Indon haze spreads to NMI

A haze that is probably from Indonesia has reached the Mariana Islands and will likely persist for several days, according to the Emergency Management Office yesterday.

EMO said that, based on the information they gathered from the National Weather Service in Guam, monsoon winds have brought a plume of haze to the Mariana Islands.

EMO said the haze is not associated with Anatahan or Pagan volcanoes and its most probable source is the widespread land-clearing fires in Indonesia.

“The wind flow pattern that has been in place the last several days is favorable for bringing smoke from those fires across the southern Philippines and into the Marianas,” the agency said.

EMO said they would continue to monitor the haze.

Acting Gov. Timothy P. Villagomez is advising CMMI residents that, while the haze may reduce visibility at times, it is not likely to produce any health problems.

“Motorists are advised to take precautionary measures while driving on the road due to poor visibility associated with the haze,” Villagomez said.

Indonesia has experienced haze in recent days, mostly caused by farmers and plantation owners setting fires to clear land. As fires spread, haze spread to the neighboring Singapore and Malaysia.

Meanwhile the surge in the southwest monsoon that has been plaguing the Marianas will continue for the next few days. This will spell gusty winds, periods of showers and thunderstorms and a high west swell through at least Friday.

A high surf advisory and small craft advisory remain in effect as surf will be hazardous at southwest and west-facing reefs. EMO said the surf will remain high for a few days.

“Hazardous surf will continue to build even higher during the next several days in response to a strong monsoon surge directed across the Philippine sea toward the Marianas,” EMO said.

Due to the rising seas and surf in the region, EMO strongly advises the public—especially beachgoers, fishermen, tourists, swimmers, divers and surfers—to avoid venturing near exposed reefs and beaches, especially on southwest and western exposures, as rip currents will be life-threatening.

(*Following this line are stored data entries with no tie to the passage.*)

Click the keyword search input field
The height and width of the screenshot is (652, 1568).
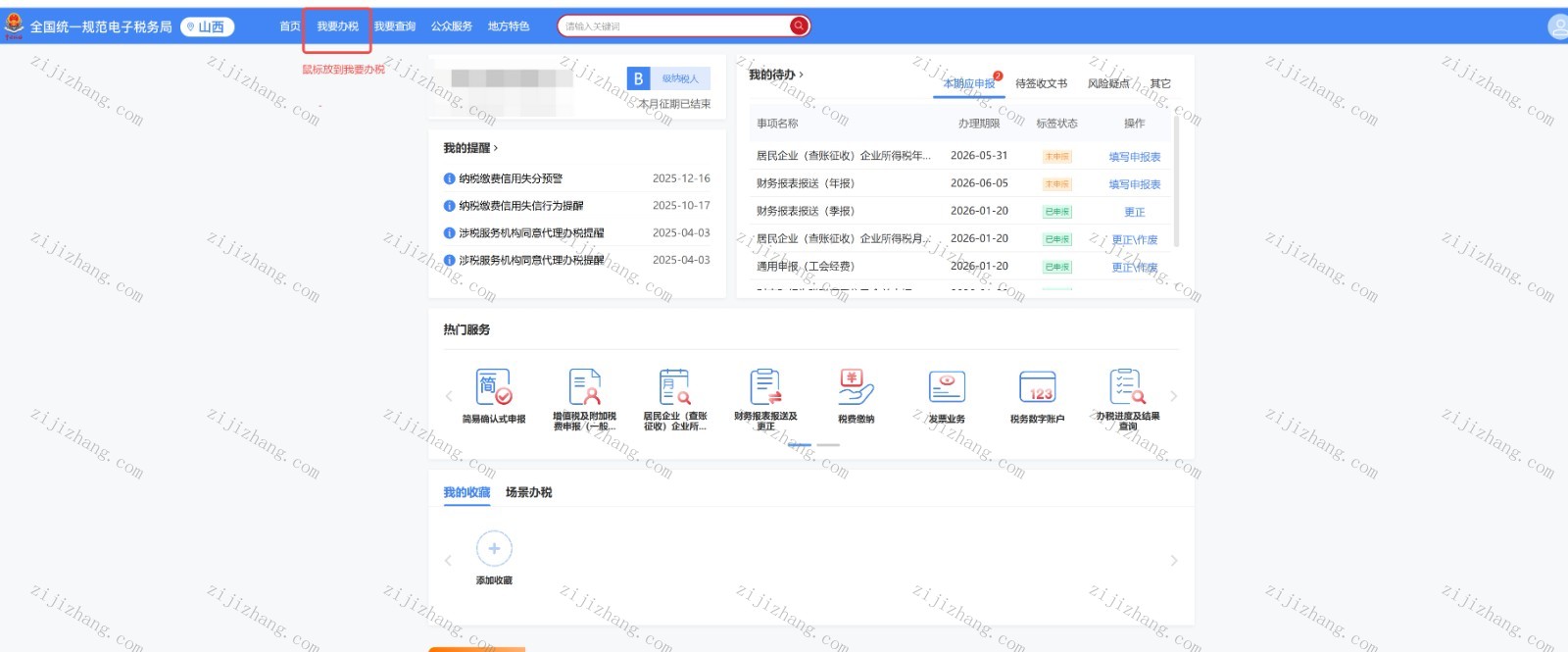click(x=674, y=26)
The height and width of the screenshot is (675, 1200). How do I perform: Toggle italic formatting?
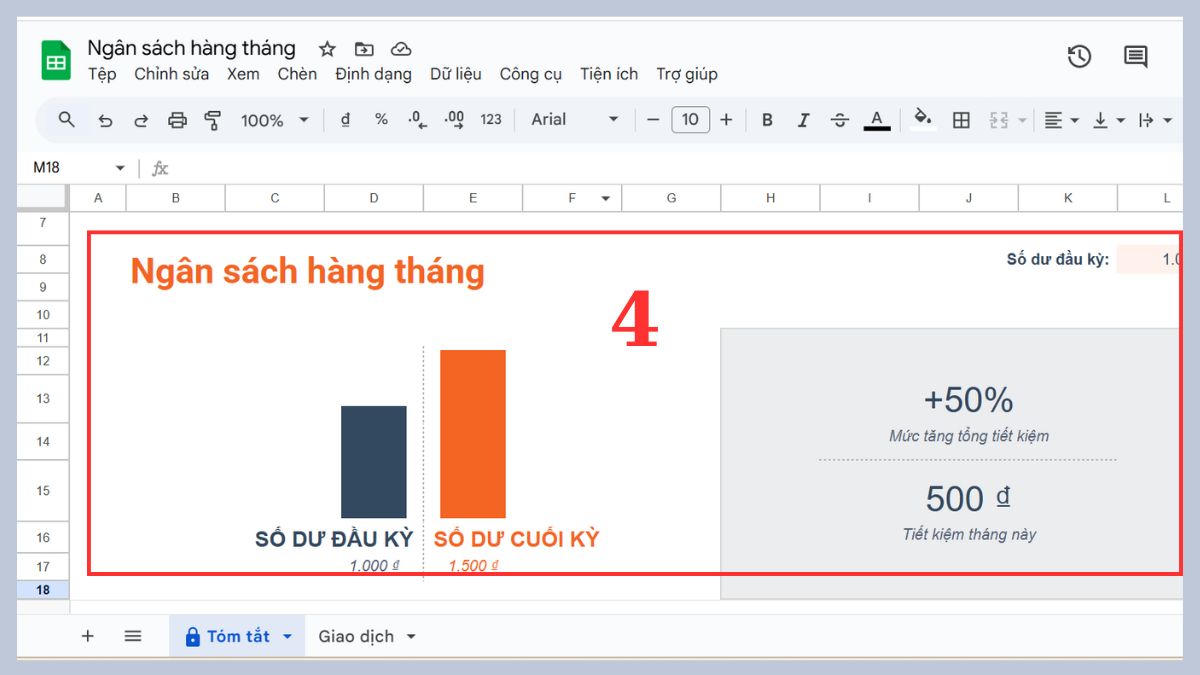[x=803, y=119]
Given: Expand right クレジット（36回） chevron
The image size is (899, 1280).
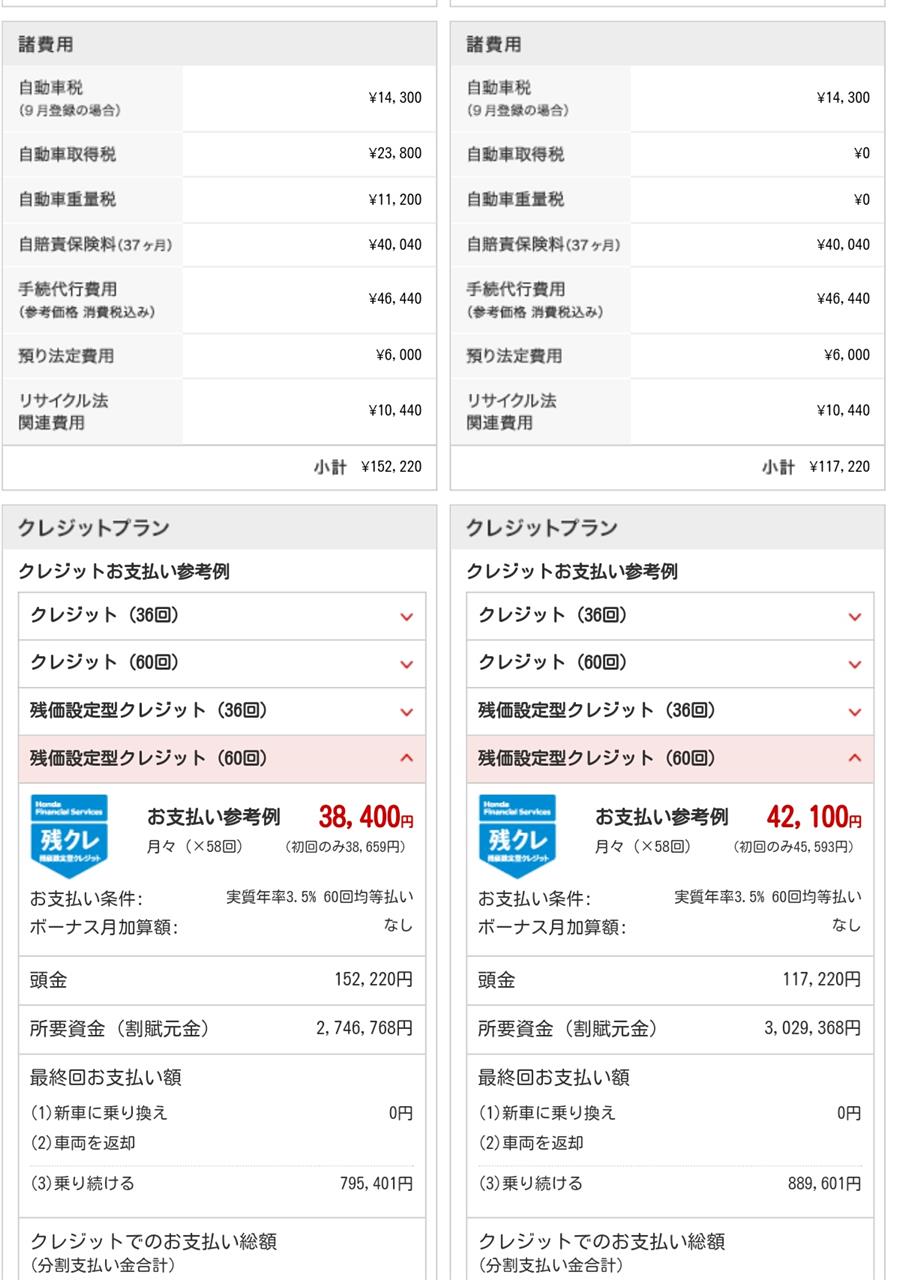Looking at the screenshot, I should tap(854, 617).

Today’s forecast include west winds of 23mph with gusts of up to 34mph. Wind waves will be 6 to 8 feet, with west swells of up to 11 feet. EMO predicts scattered showers and isolated thunderstorms.

By tonight, west winds will be at 23mph with gusts of up to 34mph. Wind waves will be 6 to 8 feet, and west swells will be 12 feet. EMO predicts numerous showers and isolated thunderstorms.

In related news, Tropical Storm Bebinca (19W) slowly moved away from the Marianas yesterday.

The National Weather Service Office in Guam reported that, as of yesterday morning, the center of the storm was located near latitude 18.2 degrees north and longitude 130.1 degrees east. This is about 1,055 miles west-northwest of Saipan, 1,025 miles west-northwest of Guam, 805 miles northwest of Yap, and 805 miles north-northwest of Koror.

The agency said the storm is moving north at 12 miles per hour with maximum sustained winds of 40 miles per hour.

“During the next 24 hours, Tropical Storm Bebinca is expected to turn northeast with a slight increase in its forward speed,” NWSF said.